SET EXERCISE A » According to the game theory post, which reference work has an entry recommended for a deeper look at what the prisoner's dilemma can teach?

[BEGIN TEXT BLOCK]

So I saw this at the Browser today:

prisoner

How often do you see a reference to game theory that isn’t about the prisoner’s dilemma? Very seldom, if ever, I think, and in my opinion game theory is worse for it.

I include in that references to game theory in academic courses too, by the way. I’ve taught game theory for undergraduates many times (in the context of applications to economics), and it’s remarkable how many students come to those classes under the impression that game theory is the prisoner’s dilemma. I don’t think they are wholly to blame for the mistake.

I’m not here to tattle on anyone, but I’ve had smart students show up at game theory class and tell me that game theory is about how you should rat out your friends. Uh oh!

Now, I come not to praise the prisoner’s dilemma, but nor do I want to bury it. First, it swiftly and usefully undermines the notion that decentralized decision-making necessarily leads to mutually beneficial outcomes. Second, as with any simple game, it can be extended and varied in endless ways to tell many rich and useful stories—most obviously by thinking about a repeated prisoner’s dilemma with inducements, rewards, and punishments. Third, it’s a useful parable for a variety of real-world situations.

There are more qualities of the game, of course. For a dive into the depths of what it can teach us, I recommend its entry in the Stanford Encyclopedia of Philosophy.

But here’s the problem: the vanilla prisoner’s dilemma is the least interesting game in game theory. I’m not going to rehash the setup again here (trust me, it’s been done enough). The reason it’s the least interesting game is that the very point of the prisoner’s dilemma is that its setup gives each of the two players in the game a unilateral incentive to make a given choice.

The vanilla prisoner’s dilemma boils down to the smallest variation on the rational choice model. I don’t particularly need to think about what you might do, or what you might be thinking. No matter what you do, one of my options is always better. Yeah, it carries a non-trivial lesson, but to me it just seems so flat. I don’t really get much of a hint of the mind-bending joys of game theory from it. If this is game theory, then game theory isn’t much at all.

And so often, in my experience, students see the vanilla prisoner’s dilemma, see it called game theory, and then move on to something else. Nothing else is being imprinted on them about the example or the field. I think that’s a shame.

So in that spirit I call on those of us who would like to touch on game theory in non-game theory course, or those of us who write game theory into introductory economics texts, to consider showing, instead of or as well as the prisoner’s dilemma, some different interesting games. Here are a few of my suggestions:

  1. The Keynesian beauty contest is another very famous game. I think it is super useful in a classroom setting. It gets very quickly at many of the “big questions” in the study of games and it’s a lot of fun to play and argue about in a group. It also unleashes “One, Two, (Three), Infinity, … : Newspaper and Lab Beauty-Contest Experiments” by Rosemarie Nagel et al, which is one of my all-time favorite papers to teach, especially its peerless appendix.

[END TEXT BLOCK]
[BEGIN ROWS]

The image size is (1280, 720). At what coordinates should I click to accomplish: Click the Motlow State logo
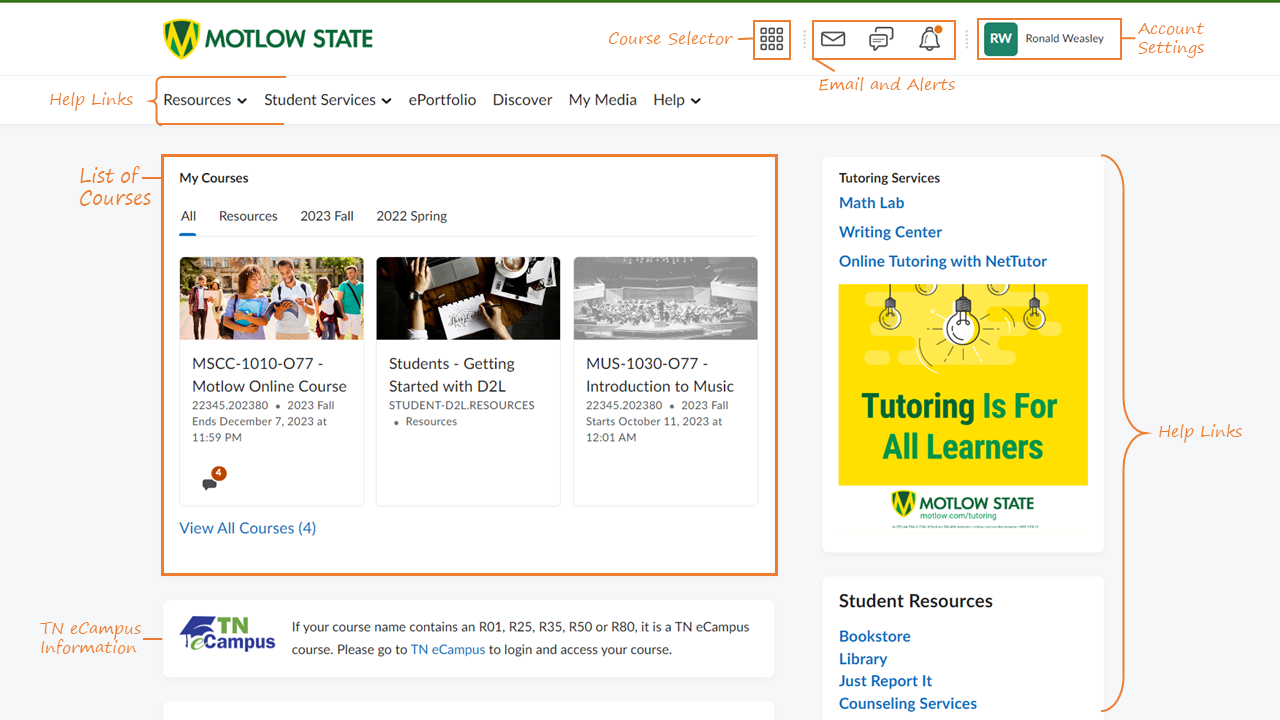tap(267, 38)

[END ROWS]
[BEGIN ROWS]

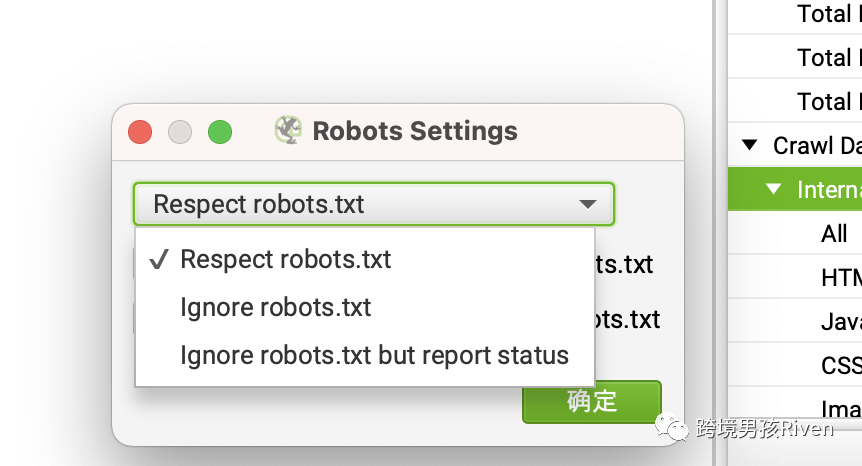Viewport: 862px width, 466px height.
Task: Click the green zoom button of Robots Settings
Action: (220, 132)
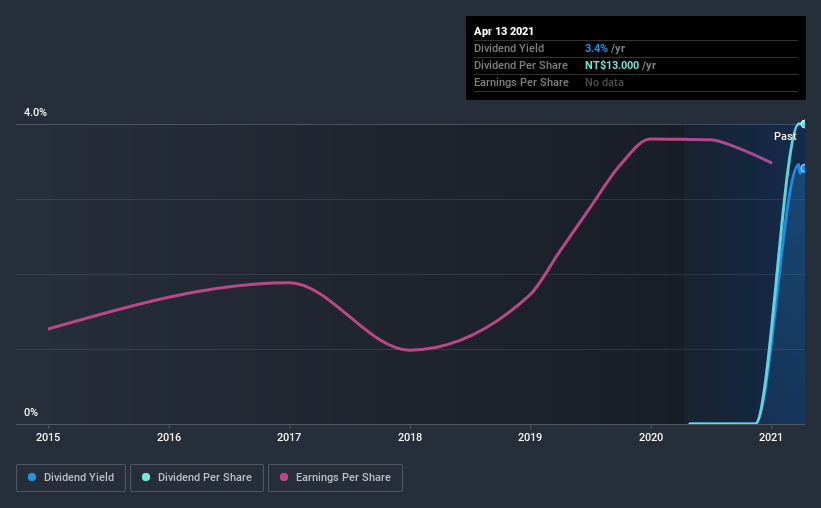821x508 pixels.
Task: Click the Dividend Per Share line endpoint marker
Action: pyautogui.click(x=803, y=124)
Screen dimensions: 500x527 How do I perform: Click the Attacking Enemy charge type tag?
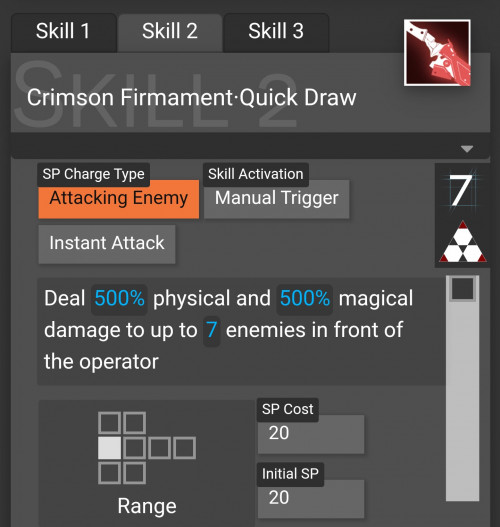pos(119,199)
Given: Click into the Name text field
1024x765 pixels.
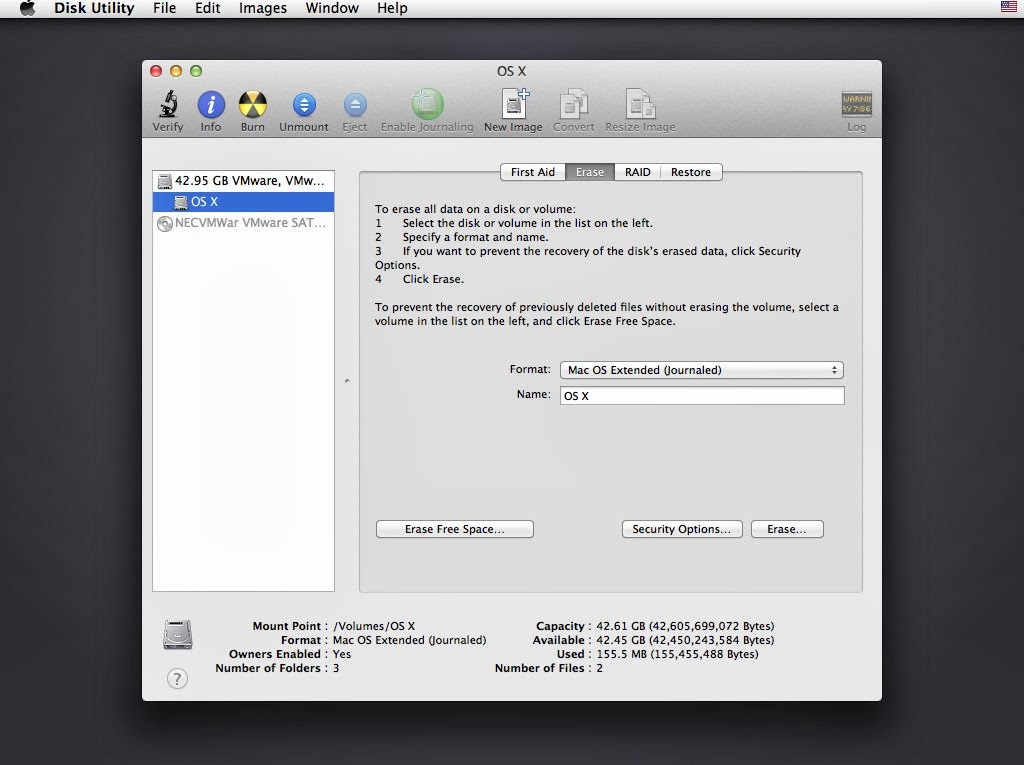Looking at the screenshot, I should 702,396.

[END ROWS]

SET EXERCISE B » Reproduce the records starting at the line that contains "The image size" and ending at the line that contains "tap(267, 38)", requests included, with every coordinate in the answers decreased by 98. Omit the pictures.

TASK RESULT A » The Stanford Encyclopedia of Philosophy.

TASK RESULT B »
The image size is (1280, 720). At what coordinates should I click to accomplish: Click the Motlow State logo
tap(169, -60)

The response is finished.